## Task requirements
**1)** In the article on community college hands-on programs during COVID-19, what traits make these colleges' student bodies higher-risk than those of traditional colleges?
**2)** Could you carry the article on community college hands-on programs during COVID-19 forward from the point after the Waubonsee Community College example?

-- Extract follows --

Illustration: Sarah Grillo/Axios
Programs at community colleges and technical schools that require hands-on learning — like welding or auto repair — have a unique challenge as they try to stay open while keeping students safe.
Why it matters: One-third of higher education students enrolled last spring were from a community college. And their student bodies are often higher-risk than traditional colleges', with more students who work, come from communities hit hard by the virus, or are older.
Where it stands: Two-year programs are attempting to provide workarounds for their curriculum this fall in order to stay open while also preventing the spread of COVID-19.
- Schools couldn't guarantee the safety of students who needed to be on-site to complete their certifications last semester, delaying their graduation. Colleges are trying to make sure that doesn't happen again.
- Waubonsee Community College in Illinois will have hybrid courses for its welding, HVAC installation and automotive programs, staggering when students need to come to their class labs.

-- Extract concluded --
-- Listed entries follows --

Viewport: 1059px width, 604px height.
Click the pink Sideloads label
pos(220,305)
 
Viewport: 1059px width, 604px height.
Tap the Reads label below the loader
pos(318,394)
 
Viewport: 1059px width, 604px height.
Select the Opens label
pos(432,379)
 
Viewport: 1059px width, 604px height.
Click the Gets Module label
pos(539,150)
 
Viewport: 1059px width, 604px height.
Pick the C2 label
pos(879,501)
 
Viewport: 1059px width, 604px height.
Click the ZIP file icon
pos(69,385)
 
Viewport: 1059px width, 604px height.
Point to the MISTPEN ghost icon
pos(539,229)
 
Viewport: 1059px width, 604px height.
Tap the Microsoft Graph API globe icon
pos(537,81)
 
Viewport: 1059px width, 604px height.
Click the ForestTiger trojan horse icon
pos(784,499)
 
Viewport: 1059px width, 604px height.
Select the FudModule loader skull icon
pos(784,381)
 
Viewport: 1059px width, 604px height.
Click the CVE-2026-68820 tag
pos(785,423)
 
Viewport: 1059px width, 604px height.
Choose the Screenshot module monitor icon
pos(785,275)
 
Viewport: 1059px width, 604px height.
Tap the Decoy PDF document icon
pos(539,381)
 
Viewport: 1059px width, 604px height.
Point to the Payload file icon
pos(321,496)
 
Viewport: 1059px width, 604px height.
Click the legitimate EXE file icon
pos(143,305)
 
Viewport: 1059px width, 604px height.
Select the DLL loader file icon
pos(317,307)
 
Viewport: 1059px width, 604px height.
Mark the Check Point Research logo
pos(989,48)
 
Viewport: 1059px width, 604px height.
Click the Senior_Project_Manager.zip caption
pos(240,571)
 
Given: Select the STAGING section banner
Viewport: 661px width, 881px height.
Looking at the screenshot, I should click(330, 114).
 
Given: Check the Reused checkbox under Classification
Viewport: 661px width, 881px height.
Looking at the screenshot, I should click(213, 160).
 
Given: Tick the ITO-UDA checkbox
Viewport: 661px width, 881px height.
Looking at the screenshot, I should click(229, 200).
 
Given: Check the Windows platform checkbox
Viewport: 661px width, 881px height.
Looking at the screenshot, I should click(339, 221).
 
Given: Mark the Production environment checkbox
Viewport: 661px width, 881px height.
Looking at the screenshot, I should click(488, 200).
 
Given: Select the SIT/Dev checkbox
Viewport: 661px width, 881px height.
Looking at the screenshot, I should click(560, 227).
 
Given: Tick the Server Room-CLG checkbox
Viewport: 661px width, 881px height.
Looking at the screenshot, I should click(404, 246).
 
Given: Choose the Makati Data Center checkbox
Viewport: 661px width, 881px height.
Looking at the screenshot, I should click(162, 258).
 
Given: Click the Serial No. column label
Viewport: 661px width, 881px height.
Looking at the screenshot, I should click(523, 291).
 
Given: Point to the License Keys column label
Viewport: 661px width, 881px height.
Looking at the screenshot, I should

-- Listed entries concluded --

## Responses by item number
**1)**
- More students who work
- More students who come from communities hit hard by the virus
- More students who are older

**2)**
- Manchester Community College added augmented reality and virtual reality to its computer science program for remote learning. Its nursing and technical programs have class cohorts, temperature checks and designated restrooms.
- Culinary Institute of Charleston at Trident Technical College spent the summer converting its program online for students who don't feel comfortable attending in-person.
Yes, but: Despite the preparation, there are no guarantees classes won't be shut down if cases emerge.
The bottom line: It can be difficult for some technical programs to be taught completely online. And if schools can't guarantee student safety, their certifications could suffer.